■ **DIRECTIVE**: Copy out the records below, substituting "Where do I click to" for each "Where should I click to" and leaving all other text unchanged.

[Word and element pointing entries]
--

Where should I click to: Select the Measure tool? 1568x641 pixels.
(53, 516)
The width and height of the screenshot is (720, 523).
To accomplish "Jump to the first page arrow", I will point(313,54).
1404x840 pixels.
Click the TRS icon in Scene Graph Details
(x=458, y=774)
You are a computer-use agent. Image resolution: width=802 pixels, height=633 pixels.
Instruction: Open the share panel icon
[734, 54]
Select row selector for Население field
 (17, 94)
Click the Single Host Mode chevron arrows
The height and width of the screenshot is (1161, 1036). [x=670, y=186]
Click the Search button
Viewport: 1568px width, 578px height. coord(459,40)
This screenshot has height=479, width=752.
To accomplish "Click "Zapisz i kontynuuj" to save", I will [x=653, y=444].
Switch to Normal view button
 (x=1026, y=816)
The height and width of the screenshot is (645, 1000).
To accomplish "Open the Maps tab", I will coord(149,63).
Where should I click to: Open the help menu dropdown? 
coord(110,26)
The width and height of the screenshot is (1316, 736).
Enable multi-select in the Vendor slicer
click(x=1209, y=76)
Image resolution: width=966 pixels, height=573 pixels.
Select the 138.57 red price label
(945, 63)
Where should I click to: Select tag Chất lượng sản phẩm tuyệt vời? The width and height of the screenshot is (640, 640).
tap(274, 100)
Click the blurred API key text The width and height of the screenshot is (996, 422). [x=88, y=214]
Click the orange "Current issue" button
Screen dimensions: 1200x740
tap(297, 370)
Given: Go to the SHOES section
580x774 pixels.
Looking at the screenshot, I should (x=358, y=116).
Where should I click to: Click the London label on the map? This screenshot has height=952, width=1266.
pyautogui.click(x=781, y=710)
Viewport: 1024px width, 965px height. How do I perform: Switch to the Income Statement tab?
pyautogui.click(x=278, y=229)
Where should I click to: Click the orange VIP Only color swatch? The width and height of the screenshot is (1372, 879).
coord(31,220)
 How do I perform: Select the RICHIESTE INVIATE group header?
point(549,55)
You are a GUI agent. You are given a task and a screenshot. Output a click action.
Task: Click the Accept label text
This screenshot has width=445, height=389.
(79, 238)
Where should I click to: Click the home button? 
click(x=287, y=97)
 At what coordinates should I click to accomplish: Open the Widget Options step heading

--

■ **RESPONSE FOR THIS EXERCISE**:
Where do I click to: Select the Measure tool? 1568x641 pixels.
(53, 516)
The width and height of the screenshot is (720, 523).
To accomplish "Jump to the first page arrow", I will point(313,54).
1404x840 pixels.
Click the TRS icon in Scene Graph Details
(x=458, y=774)
You are a computer-use agent. Image resolution: width=802 pixels, height=633 pixels.
Instruction: Open the share panel icon
[734, 54]
Select row selector for Население field
 (17, 94)
Click the Single Host Mode chevron arrows
The height and width of the screenshot is (1161, 1036). [x=670, y=186]
Click the Search button
Viewport: 1568px width, 578px height. coord(459,40)
This screenshot has height=479, width=752.
To accomplish "Click "Zapisz i kontynuuj" to save", I will [x=653, y=444].
Switch to Normal view button
 (x=1026, y=816)
The height and width of the screenshot is (645, 1000).
To accomplish "Open the Maps tab", I will coord(149,63).
Where do I click to: Open the help menu dropdown? 
coord(110,26)
The width and height of the screenshot is (1316, 736).
Enable multi-select in the Vendor slicer
click(x=1209, y=76)
Image resolution: width=966 pixels, height=573 pixels.
Select the 138.57 red price label
(945, 63)
Where do I click to: Select tag Chất lượng sản phẩm tuyệt vời? The width and height of the screenshot is (640, 640).
tap(274, 100)
Click the blurred API key text The width and height of the screenshot is (996, 422). [x=88, y=214]
Click the orange "Current issue" button
Screen dimensions: 1200x740
tap(297, 370)
Given: Go to the SHOES section
580x774 pixels.
Looking at the screenshot, I should (x=358, y=116).
Where do I click to: Click the London label on the map? This screenshot has height=952, width=1266.
pyautogui.click(x=781, y=710)
Viewport: 1024px width, 965px height. How do I perform: Switch to the Income Statement tab?
pyautogui.click(x=278, y=229)
Where do I click to: Click the orange VIP Only color swatch? The width and height of the screenshot is (1372, 879).
coord(31,220)
 How do I perform: Select the RICHIESTE INVIATE group header?
point(549,55)
You are a GUI agent. You are given a task and a screenshot. Output a click action.
Task: Click the Accept label text
This screenshot has width=445, height=389.
(79, 238)
Where do I click to: Click the home button? 
click(x=287, y=97)
 At what coordinates should I click to accomplish: Open the Widget Options step heading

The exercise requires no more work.